Tracking the movement of the left hind leg hip joint (Fig. 2 A–C), we extract 4D spatiotemporal information about its complex kinematics allowing us to visualize its functionality (Fig. 2 G–I and Movies S3 and S4). We can further improve the morphological data by correlating the images with data taken from the same specimen postmortem (with increased exposure time) (Fig. 2D).
Fig. 2.
Morphological dynamics and kinematics analysis of the moving screw joint, based on high-resolution scan. (A–C) Time-lapse sequence of tomographic slices, corresponding to 0, 400, and 800 ms. (D) Tomographic slice of postmortem scan with increased exposure time. (E) Manual labeling of coxa (green) and trochanter (yellow). (F) Three-dimensional model of the screw joint based on manual labeling. (G) Three-dimensional motion field computed from 0 and 130 ms. (H) In vivo morphological dynamics of the screw joint based on the 3D model (F) and automated motion estimation (G). (I) Kinematics analysis: global displacement of the whole screw-and-nut system with respect to the main body (green plot); sudden translation of the trochanter inside the coxa (blue plot); linear rotational movement of the trochanter (yellow plot).
Weevil legs possess three major articulations: the coxa-trochanteral (hip joint), the trochantero-femoral, and the femoro-tibial (“knee”) joint, the latter two being hinge joints.

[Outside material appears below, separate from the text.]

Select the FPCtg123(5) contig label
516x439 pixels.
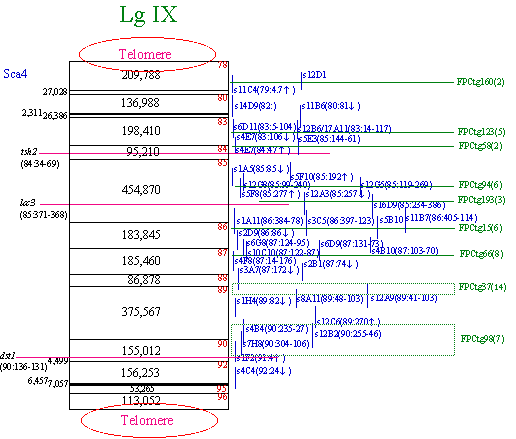(481, 132)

The combined movement of these three joints, in conjunction with the articulation between thorax and coxa, facilitates walking and climbing. The hip joints are composed of two parts: coxa (hip) and trochanter. Whereas the circular apical openings of the coxae mark the start of well-defined inner threads, the trochanters possess conspicuous external spiral threads fitting into the coxae. Because of the great dorso-ventral mobility facilitated by the screw joints, weevil legs are particularly well-suited for climbing. The movements of the specimen during the overview scan (Materials and Methods) closely corresponded to its natural motion observed with a stereo microscope before the tomographic scan.
We manually label coxa and trochanter (Fig. 2 E and F) and reconstruct the actual morphological dynamics of the system (Fig. 2H). We evaluate the global displacement of the whole screw-and-nut system with respect to the main body by tracking the geometrical center of the coxa (Fig. 2I).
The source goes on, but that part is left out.